This morning – 25 people are going to wake up and decide whether to go into Central London to attend a meeting on the impact of the cost of living on pensioner poverty.
I hope that the majority will be brave and make it to our meeting. The people who are suffering most from the current weather conditions are the very people who we will be trying to help.
The financial services industry has a limited part to play in this. The really heavy lifting has to be done by the Department of Work and Pensions, funded by the Treasury. There is much they are doing and more they can do (include learning a little about database management!).
But it’s good that they are working with us towards solutions that we can put in place – to alert pensioners and soon to be pensioners of their right to claim pension credit.
The appetite of some of the leaders of our financial services companies to the invitation to the meeting, will be a good barometer of the potential for change. If today is too hot, so perhaps are the issues with which they must grapple.
As this graph from the ISF shows, absolute poverty levels have been falling in recent years for those who have reached state pension age. But there appears an acute problem for those who reach what used to be considered the normal retirement age (65) and now have to wait two years for their state pension.
In November 2018, State Pension age was 65 for men and women. However, this is gradually increasing and now depends on when you were born.
Bridging the poverty gap in the years running up to the new state pension , The Family Resources Survey, from which these numbers are taken does not take into account capital drawn down from workplace pensions.
I am a firm believer in using money saved for retirement to bridge to the state pension when the alternative is poverty in the years leading up to the State Pension Age.
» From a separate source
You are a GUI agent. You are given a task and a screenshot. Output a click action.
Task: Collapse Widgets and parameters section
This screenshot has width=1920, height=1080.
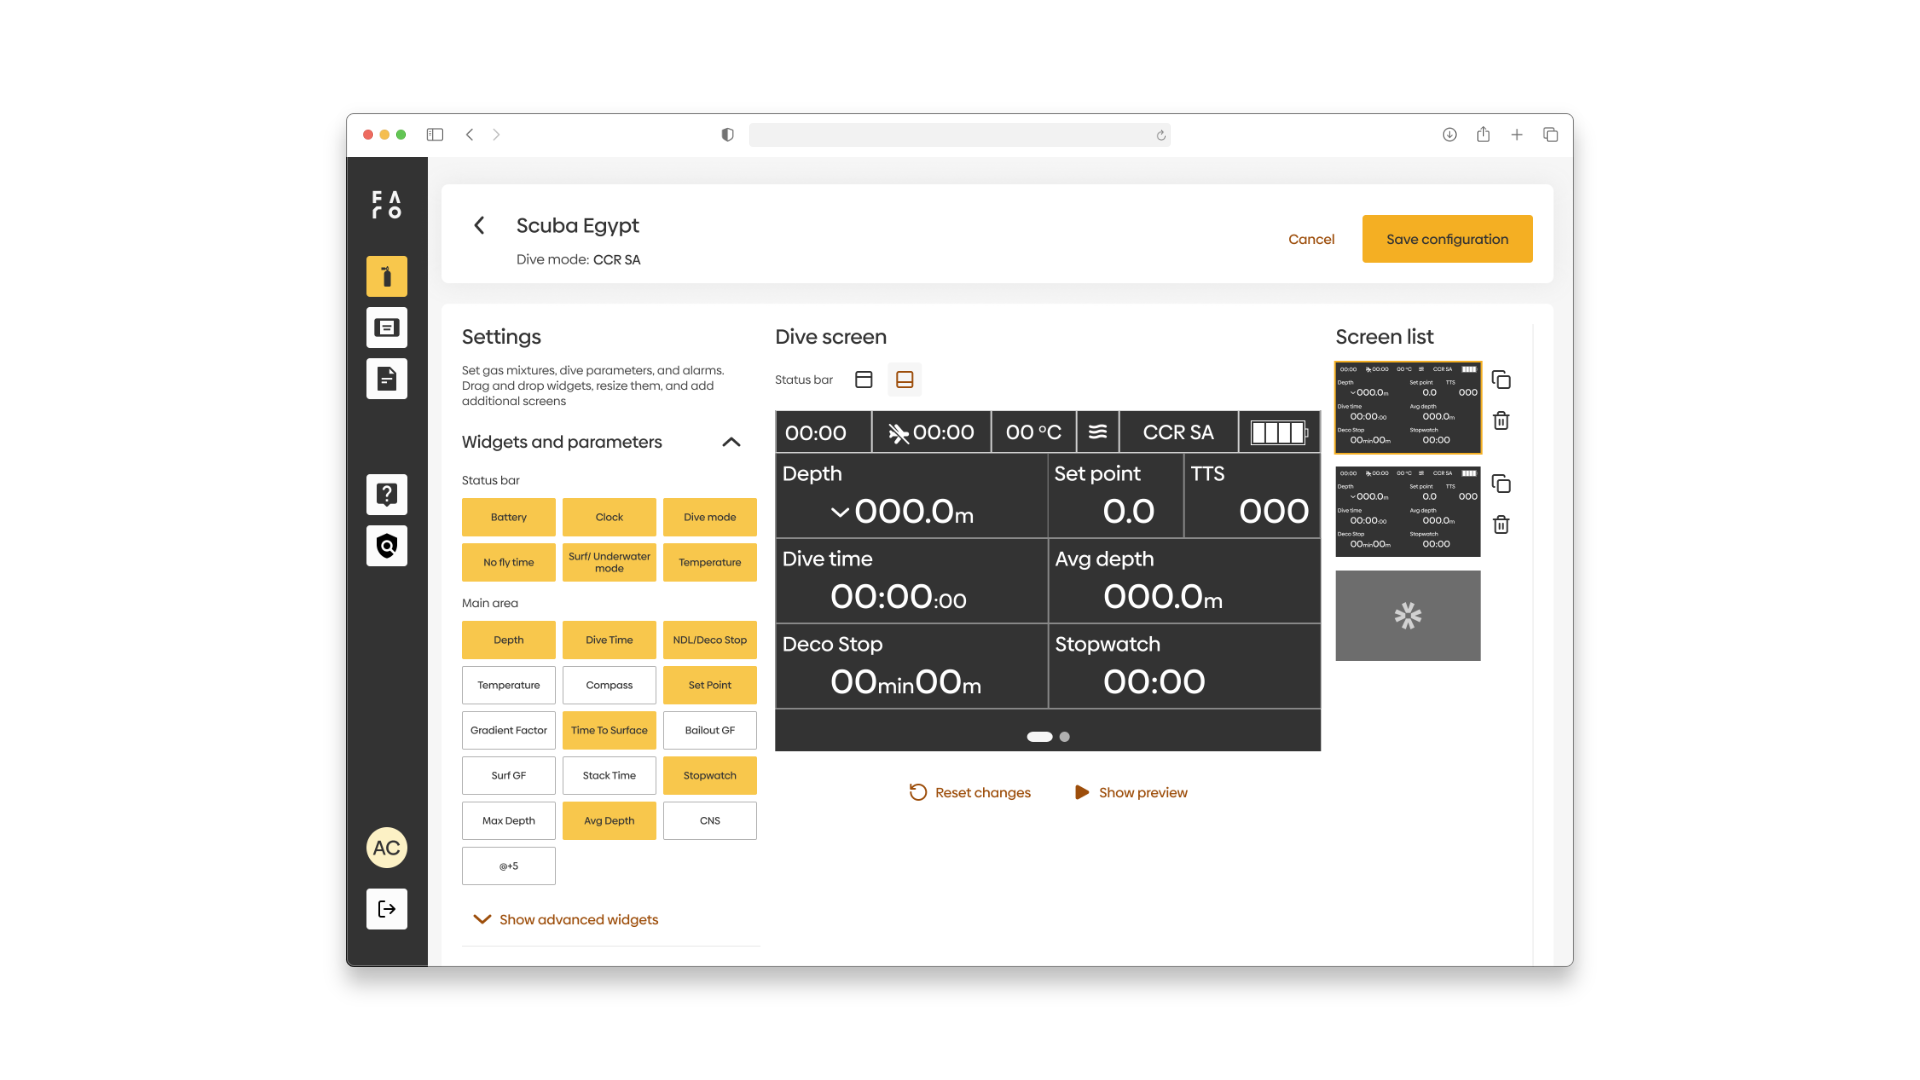point(731,442)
But as this chart from the same survey shows, just under half of the UK working population are still not participating in formal retirement savings plans.
And informal saving is little better. Four in ten families had either no savings or investments, or less than £1,500 in savings and investments. A sixth of families had savings and investments of £30,000 or more.
This inequality is not something that the financial services industry can do anything about overnight, nor indeed the Government. But we do need to recognise that the longer that we keep pushing back the 2017 AE reforms and in particular the extension of some form of AE to the self-employed, the more likely we will have persistent problems with pensioner poverty for those in their sixties.
So any commitment from the financial services community to help improve pension credit participation should be matched by the Government in improving participation rates in auto-enrolment.
We’ll see if that equation is made today – I expect the pensions industry to be challenged by Guy Opperman for our commitment and I expect it to politely challenge back. Meeting both challenges is the best hope for those struggling with pensioner poverty today – and tomorrow.
We can no more deny the need for action on pension credit than we can deny the impact of climate change on our lives.